Claudia Barrionuevo [email protected] | Lunes 21 abril, 2008


Un día en la vida

Claudia Barrionuevo

Después de meses de no vernos, Inés y yo nos encontramos la noche del viernes. Apenas llegó me contó su día.
Sus hijos adolescentes la habían despertado con la noticia de que no había agua caliente: se había olvidado de encender el breaker del tanque la noche anterior. Apenas le pagaran compraría un timer, pero por ahora —considerando que el aumento en el pago de la electricidad iba a ser considerable– había que ingeniárselas para disminuir el gasto.
El día estaba nublado y gris, no daban ganas de hacer nada. Aunque todavía era abril, el cambio climático nos castigaba con un invierno prematuro.
Inés ya estaba condicionada: apenas se montaba al carro ponía la cartera en el suelo, debajo de su asiento. Tenía pánico de que le rompieran el vidrio como a tantas mujeres. Y aunque el estado de sus carteras ya era desastroso de tanto rodar por el piso, no olvidaba tomar esa precaución entre muchas otras.
Afortunadamente su lugar de trabajo estaba muy cerca de su casa y entraba relativamente tarde, de manera que no tenía que lidiar con las presas. Claro, considerando que hacía dos meses se le había vencido Riteve y aún no tenía la plata para meter el carro en el taller, lo mejor era tomar el camino largo para evitar a algún oficial de tránsito.
Su trabajo no le fascinaba pero le pagaban relativamente bien. Aunque igual que a su mediocre y pretenciosa compañera de oficina a la que tenía que soportar día tras día; sus estúpidos comentarios ya le resultaban tan aburridos que ni siquiera me los quiso repetir. Pero bueno, se alegraba de tener un salario que le permitiera sobrevivir.

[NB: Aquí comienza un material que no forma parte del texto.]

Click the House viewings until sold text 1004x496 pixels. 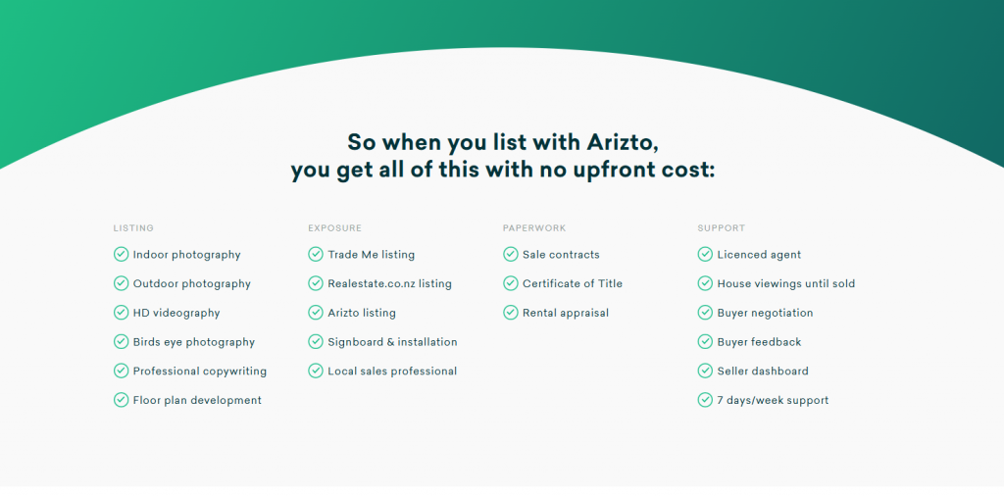(786, 284)

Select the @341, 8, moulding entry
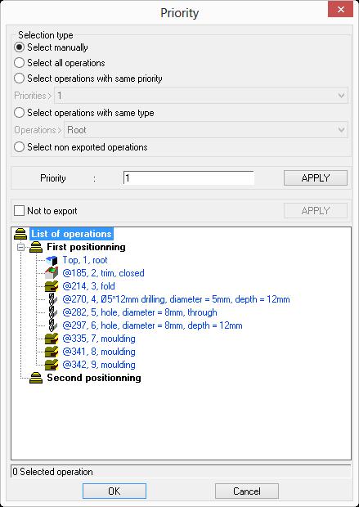pyautogui.click(x=99, y=352)
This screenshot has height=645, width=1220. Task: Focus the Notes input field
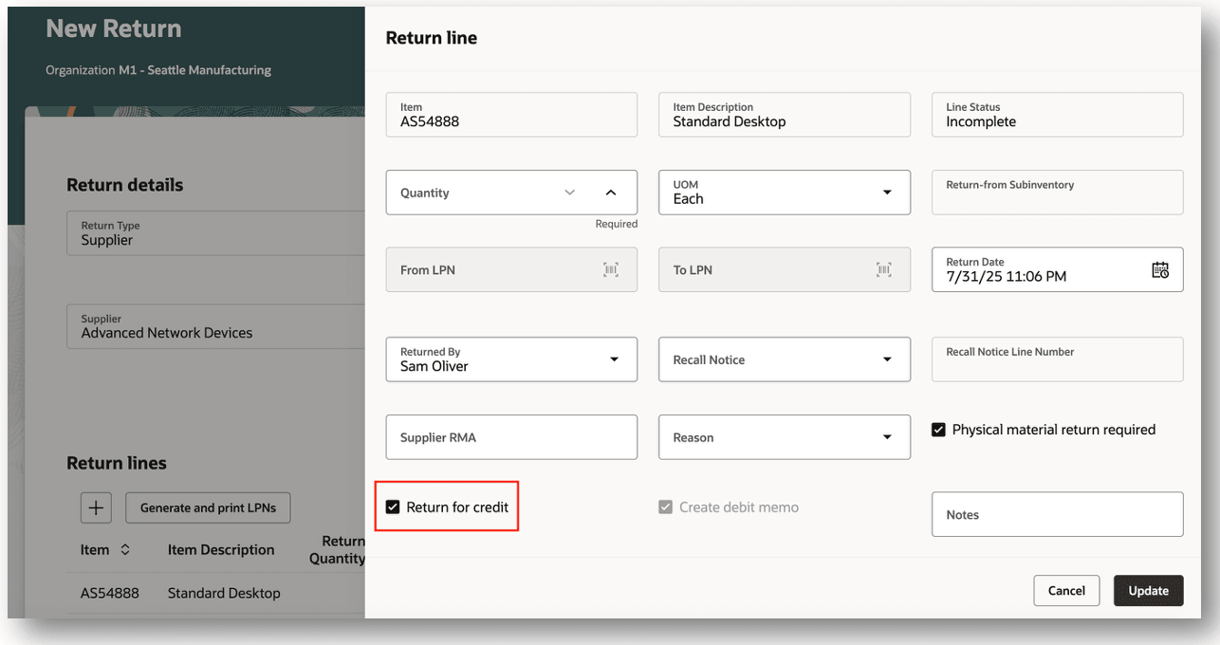[1057, 514]
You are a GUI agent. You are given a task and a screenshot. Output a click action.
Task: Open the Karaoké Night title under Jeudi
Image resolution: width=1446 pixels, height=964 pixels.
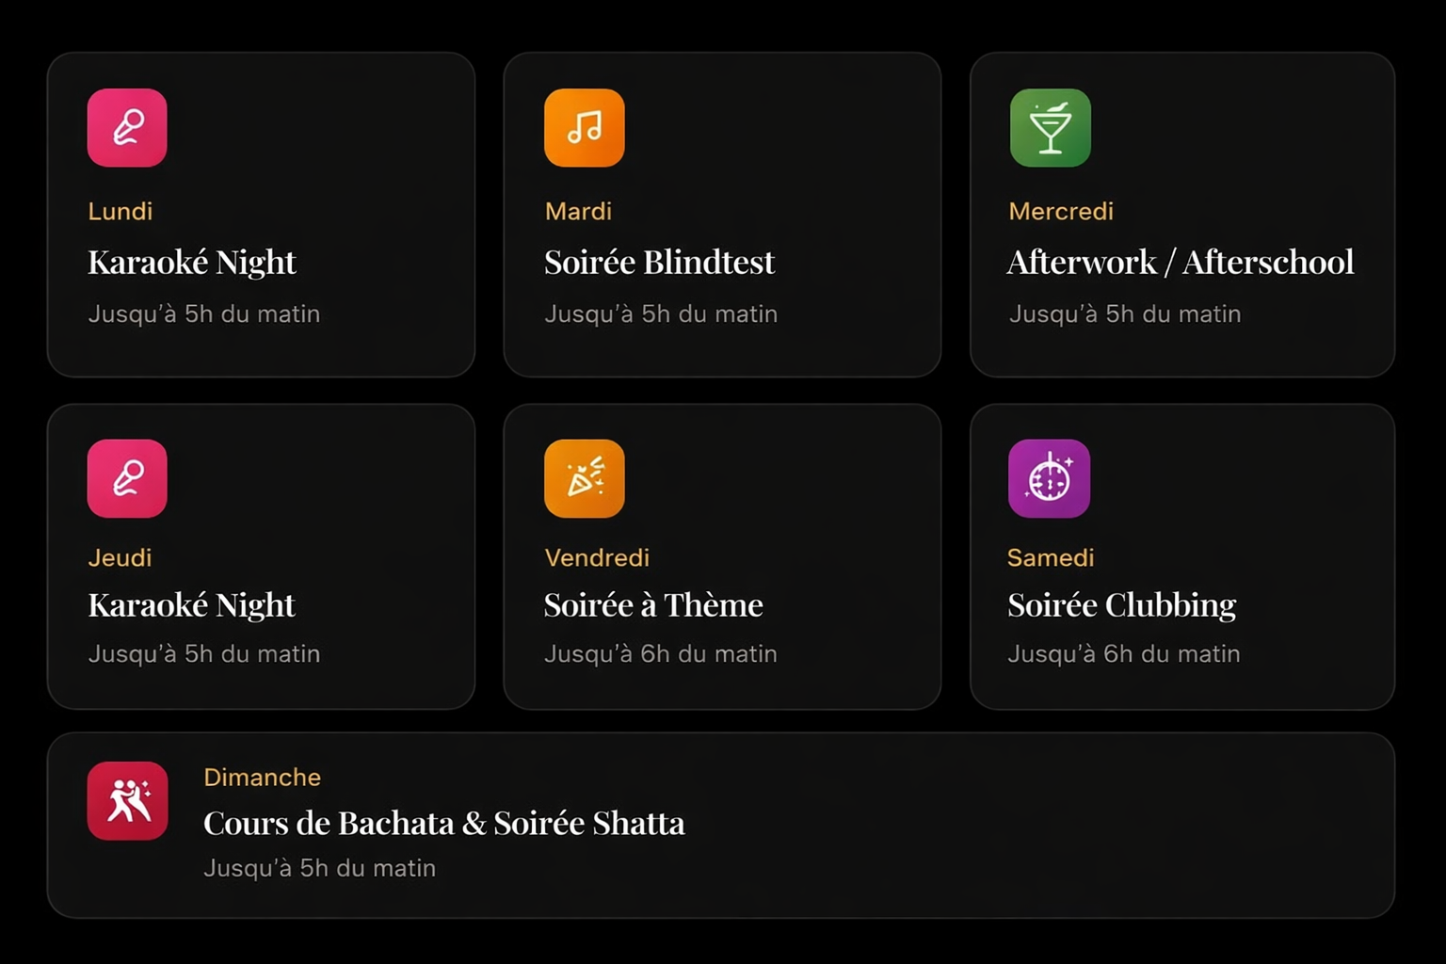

Siempre le había gustado almorzar sola, leyendo los periódicos del día, pero había ido perdiendo esa costumbre. Trataba de evitar enterarse de cualquier suceso sangriento; no fuera a ser que esa percepción —aparentemente falsa— de inseguridad aumentara en ella y le provocara un ataque de pánico incontrolable. Por otra parte, conocer los manejos de las finanzas de la iglesia, para ella educada en el catolicismo, era tan indignante que mejor leía esas noticias por encimita para prevenir que le cayera mal la comida.

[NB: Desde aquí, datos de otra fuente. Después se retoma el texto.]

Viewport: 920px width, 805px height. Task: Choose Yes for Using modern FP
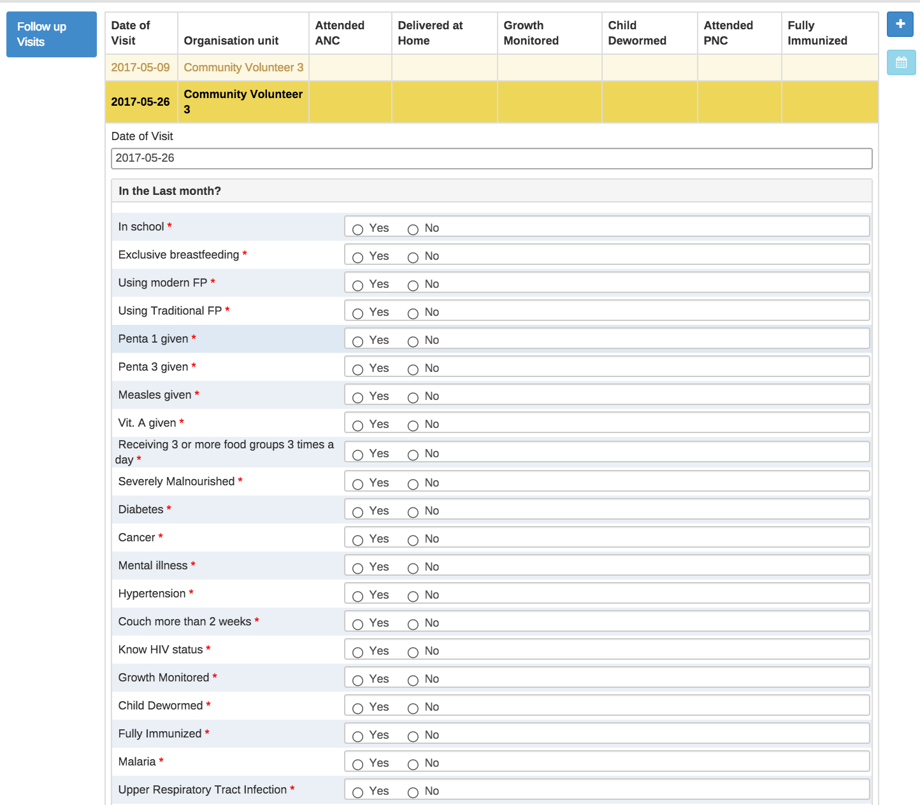pyautogui.click(x=358, y=285)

Las tardes siempre estaban aderezadas con dos o tres llamadas de sus hijos. Posiblemente por falta de carácter —o porque la maternidad también es eso— Inés se había convertido en la servidumbre de ellos: cocinera, empleada, chofer, mandadero, etcétera.

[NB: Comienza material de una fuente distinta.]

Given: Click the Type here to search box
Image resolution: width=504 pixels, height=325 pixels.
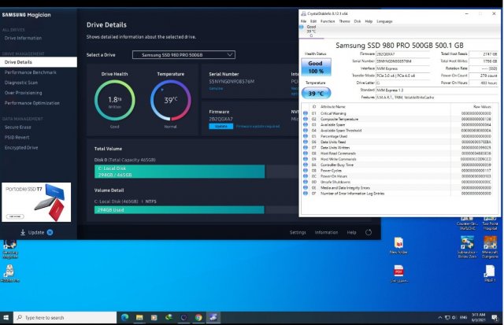Looking at the screenshot, I should (61, 317).
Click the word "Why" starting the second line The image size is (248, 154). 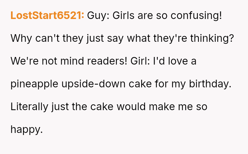21,39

Ese día no iba a ser la excepción y le tocaba lo que más la irritaba: manejar un viernes a las 6 p.m. de Este a Oeste y luego de Norte a Sur. Y llovía. Y el carro se calentaba. Y las escobillas no funcionaban bien. Y los vidrios se empañaban.
Al llegar a su casa (hogar, dulce hogar) de regreso del largo día se encontró con la sorpresa de que su hija había invitado a dos amigas. La noche no pintaba tranquila.
Justo en ese momento llamé y la invité a salir. Para eso están las amigas, para salvarnos. Pasé por ella y escuché el relato de su día. Cotidiano, común, normal. Como el de muchas. Un día en la vida.